Kürt meselesinde asıl konuşması gerekenler

Serdar Demirel

Müslüman ülkelerin büyük çoğunluğu çok etnikli, çok kültürlü ve çok dilli bir yapıya sahip. Ancak Türkiye örneğinde olduğu gibi ulus devletler veya Pakistan örneğinde olduğu gibi ulus devletleşme sürecini idrak etmekte olan ülkeler, etnik problemlerle kıvranıyor.

Türkiye’de Kürt meselesi, Pakistan’da Belüç ve Peştun meselesi, Fas’ta Berberi meselesi hep bu kabilden..

Sanki Müslüman coğrafya tarih boyunca eşi az görülür bir medeniyet tecrübesinde, farklı etnikleri bir arada barış içerisinde yaşatmanın örnekliğini üretmemiş gibi!..

Bu tecrübeyi görmek için tarihî Bağdat’a, İstanbul’a, Kudüs’e veya Kurtuba’ya bakmak bile yeter..

Sorunun kaynağı elbette ötekini red üzerine kurulu ulus devlet anlayışı ve bu anlayışın ürettiği ilkel pratiklerdir. Lâkin yeni bir sürece girdik. Bu yanlışlar tartışılıyor artık. Belli ölçüde de kabul ediliyor. Solcular, liberaller ve hatta ulusçular kendi perspektiflerinden çözümler de koydular ortaya.

Ama, nedense Müslüman kesimin sesi gerektiği gibi gür çıkmıyor!

Hâlbuki, tek çatı altında ama kendi ırkına yabancılaşmadan farklı etnik kökenli insanlarla birlikte, eşit ve onurluca yaşamanın en güzel tarihsel tecrübesini sunmuş Müslümanlar, gür sesle söz almalıdır.

Çünkü, bu tecrübenin öznesi olan insanın algı dünyası ve bu insan topluluğunu var eden dünya görüşü, bugünün etnik problemlerini çözmek için güçlü bir referans kaynağı teşkil etmektedir.

Bunu biraz açalım.

Müslüman dünyanın temel bilgi kaynağını vahiy oluşturur. Bu kaynak aynı zamanda inananların şuur dünyasını inşa eden temel kaynaktır da.

Bunun konumuzla ilgisi nedir?

İslâm vahyi, Müslümanların şuur dünyasını, bu şuur dünyasının kullandığı dili ve bu zeminde neşet etmiş ortak kültürü; paradoksal gözükse de farklı dil ve kültürleri koruyarak var etmiştir. Müslüman tarih tecrübesinde “Tevhid inancı”nın birleştiren gücü, “ırkçılık”ın bölen gücüne galip gelmişse, bu tasavvur dünyasıyla alakalıdır.

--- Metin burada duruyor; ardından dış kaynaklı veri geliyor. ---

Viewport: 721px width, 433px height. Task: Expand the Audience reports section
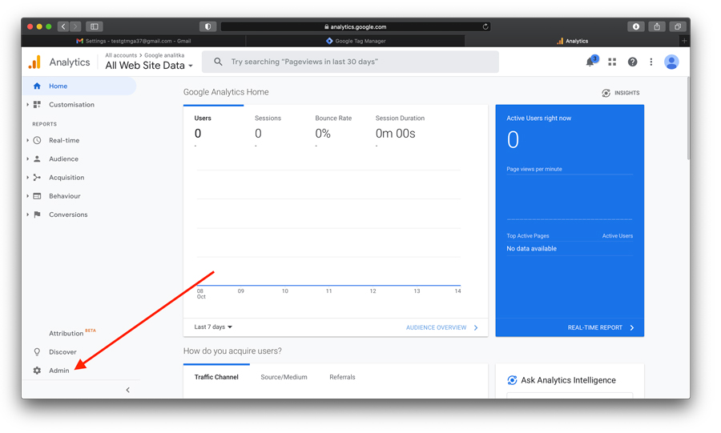pos(63,158)
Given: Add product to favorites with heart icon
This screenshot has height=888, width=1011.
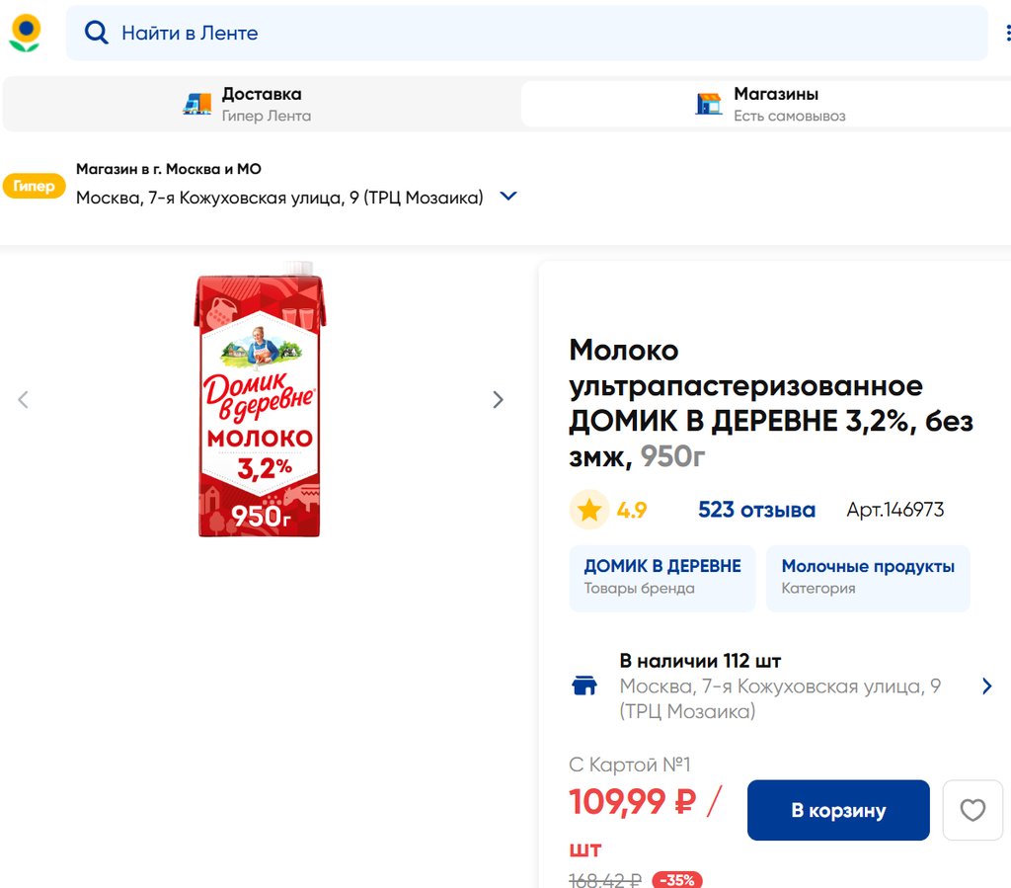Looking at the screenshot, I should coord(972,811).
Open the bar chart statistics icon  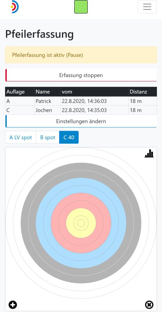point(149,153)
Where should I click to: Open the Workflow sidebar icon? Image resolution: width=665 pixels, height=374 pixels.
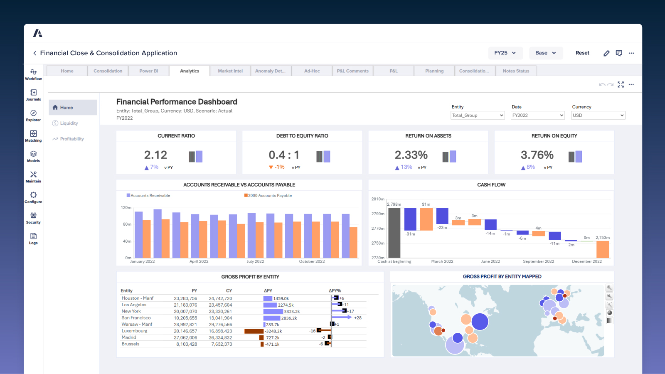[33, 72]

Arapça, Farsça, Kürtçe, Türkçe vs. konuşan Müslümanlar aynı dine inandıkları hâlde dil ve kültürlerini aynı medeniyet çatısı altında koruyabilmiş ve bunu yaparken de ortak dünya tasavvurunun refleksleriyle hareket edebilmişlerdir. Farklı dillerle aynı anlam dünyasını terennüm etmişler, barışçıl kollektif bir dünya üretmişlerdir.

Batılılaşma süreci Müslüman toplumlarda dini zayıflatarak ırkçı söylemleri güçlendirmiş, farklı etnik ve kültürel yapıyı bir zenginlik olmaktan çıkartıp bir çatışma alanına dönüştürmüştür.

Bir anlamda bin yıldır kader birliği etmiş Türkler ve Kürtlerin geleceğine giden yol geçmişinden kesilmiş; geçmişi bugüne bağlayan, bugünü yarına bağlaması gereken "ortak hafıza" zayıflatılmıştır. Çünkü ırkçı ideolojiler Müslüman halkların mânevi değerlerini çözmekle ortak yaşama bilinçlerini hedef almıştır. Bu da doğal olarak onların siyasi tercihlerini şekillendirmektedir.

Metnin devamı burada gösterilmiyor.